Most people think of the Keystone State as “East” just like New York or Massachusetts. Part of it is, but west of the Tuscarora Tunnel the traveler finds small towns and cities surrounded by miles of Appalachian Mountains and a few farms in the open lowlands.
These cities powered the US from the beginning of the Civil War until the end of World War II. When the steel industry finally collapsed in the mid to late seventies, these towns lost people, businesses and tax base. As in much of the country, people and commerce pulled out, and built anew, sometimes only a couple of miles away.
The situation was dire. Many cities fell into state control. During this period, Clairton, Aliquippa, and New Castle adopted a land value tax (LVT) at the recommendation of the State. By 1982, the state capital, Harrisburg, was facing bankruptcy. The Mayor looked at the papers to sign and said ”No!” Instead, Harrisburg took LVT and expanded it.
These moves were a bet that changing the property tax system could stem the tide of blight and vacancy in Pennsylvania cities: specifically, that taxing land at a higher rate than buildings would incentivize redevelopment and discourage owners from sitting on unused land, as Charles Marohn outlines in "You Get What You Tax For."
Did LVT help prevent blight in deindustrializing Pennsylvania cities? Let's take a look.
The Case of Harrisburg
In 1982, Harrisburg instituted a tax rate on land that was four times the rate on buildings. By 1994, the mayor, Stephen Reed, wrote the following in a letter to Allentown, PA civic activists:
With over 90% of the property owners in the City of Harrisburg, the two-tiered tax rate system actually saves money over what would otherwise be a single tax system that is currently in use nearly all municipalities in Pennsylvania.

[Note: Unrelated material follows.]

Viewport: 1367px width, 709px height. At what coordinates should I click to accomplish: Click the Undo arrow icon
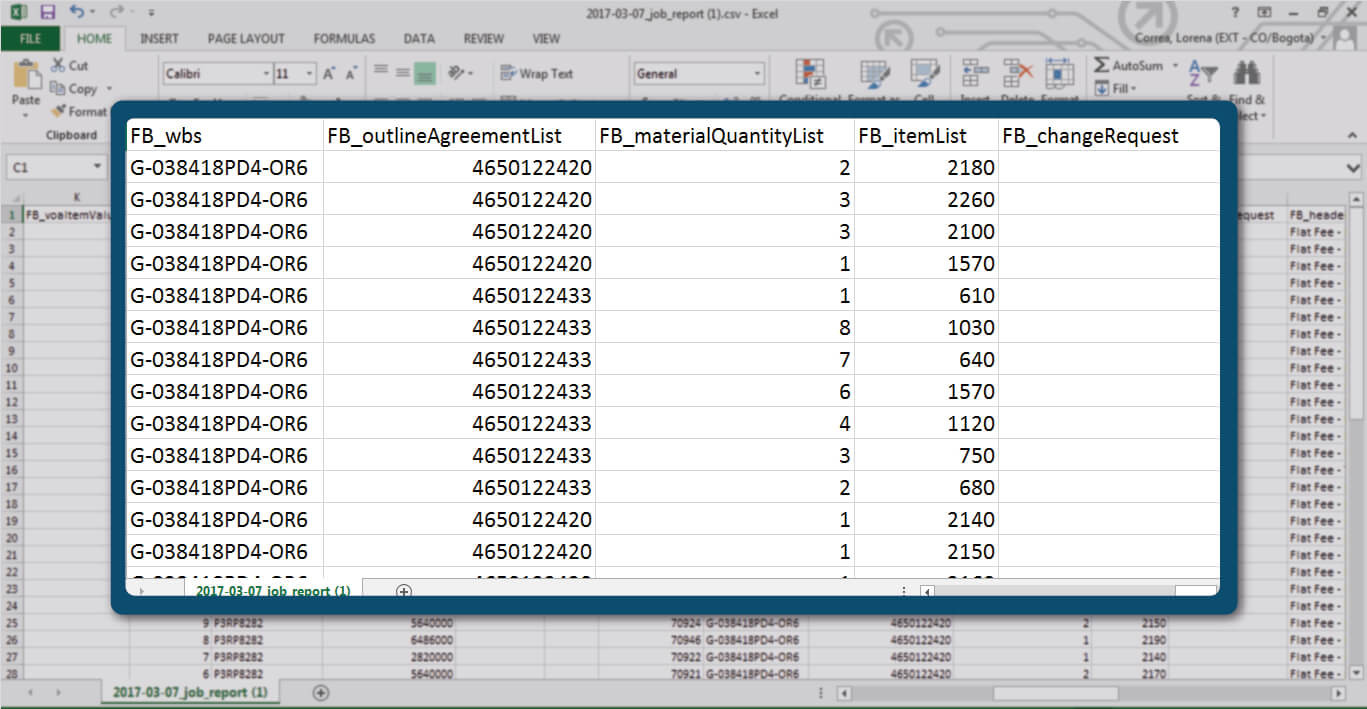[x=77, y=12]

We therefore continue to regard the two-tiered tax rate system as an important ingredient in our overall economic development activities.
I should note that the City of Harrisburg was considered the second most distressed in the United States twelve years ago under the Federal distress criteria. Since then, over $1.2 billion new investment has occurred here, reversing nearly three decades of very serious previous decline. None of this happened by accident and a variety of economic development initiatives and policies were created and utilized. The two-rate system has been and continues to be one of the key local policies that has been factored into this initial economic success here.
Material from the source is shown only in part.